» Your instructions
Copy out every line of the rows below word for word, leaving out the pictures.

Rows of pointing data
'''
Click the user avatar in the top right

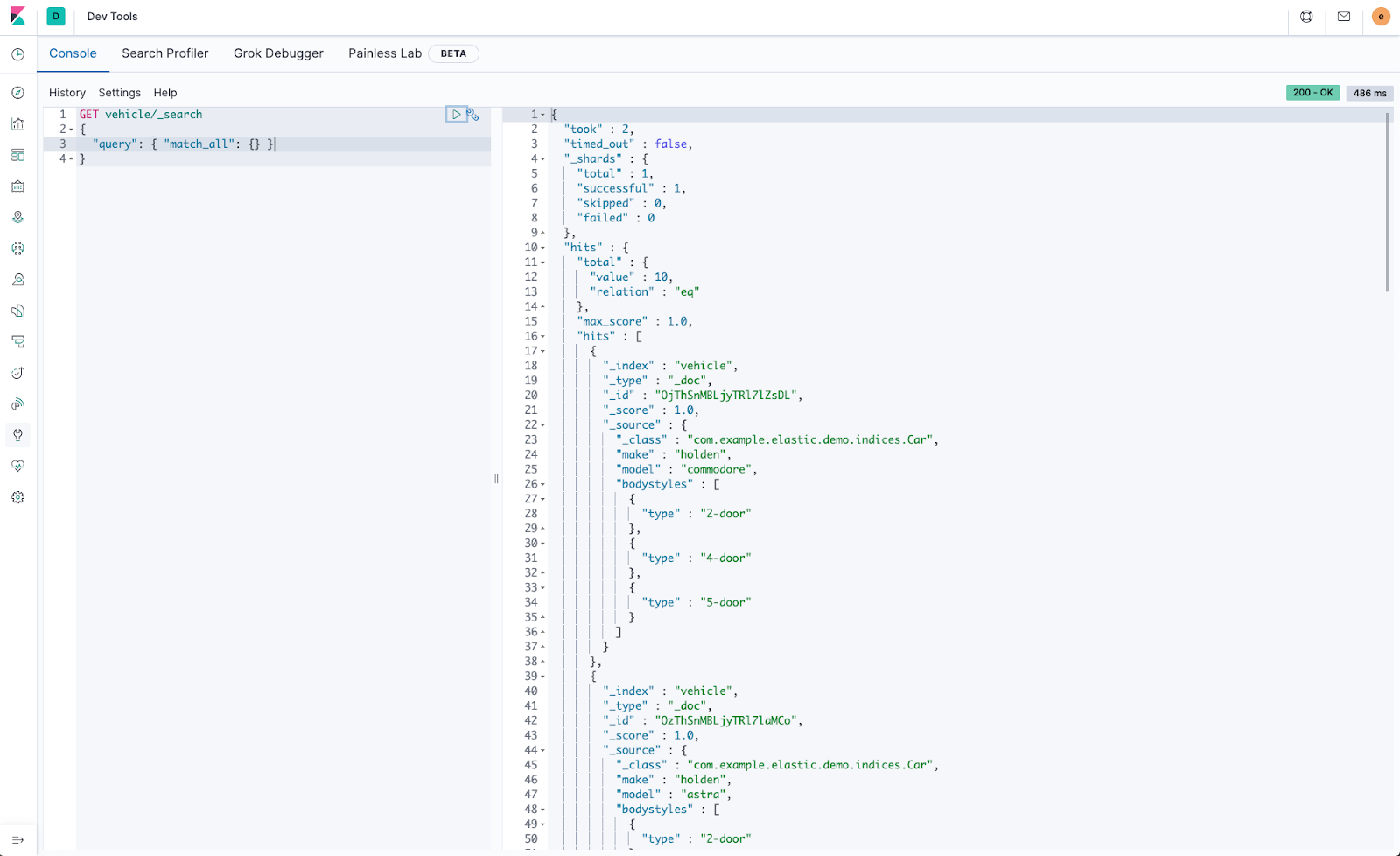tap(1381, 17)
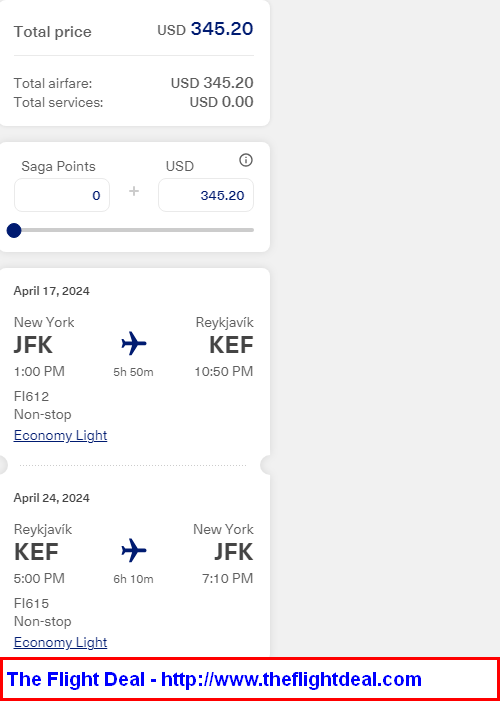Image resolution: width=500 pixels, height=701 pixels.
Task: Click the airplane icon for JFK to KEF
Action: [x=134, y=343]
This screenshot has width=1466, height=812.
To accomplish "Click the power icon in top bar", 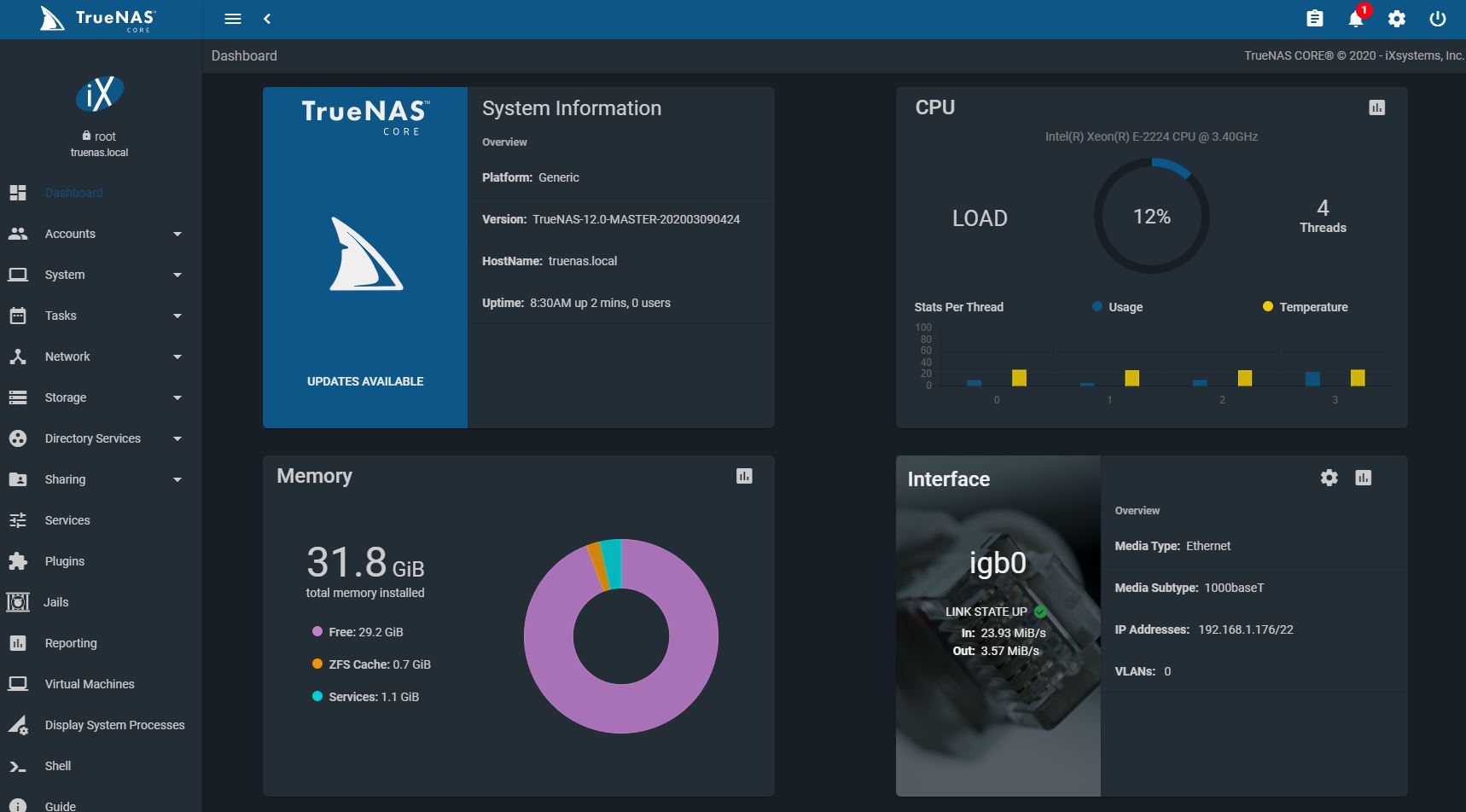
'''
» Task output
Click the user avatar in the top right

tap(1381, 17)
Image resolution: width=500 pixels, height=701 pixels.
Task: Click the airplane icon for JFK to KEF
Action: [x=134, y=343]
This screenshot has width=1466, height=812.
To accomplish "Click the power icon in top bar", 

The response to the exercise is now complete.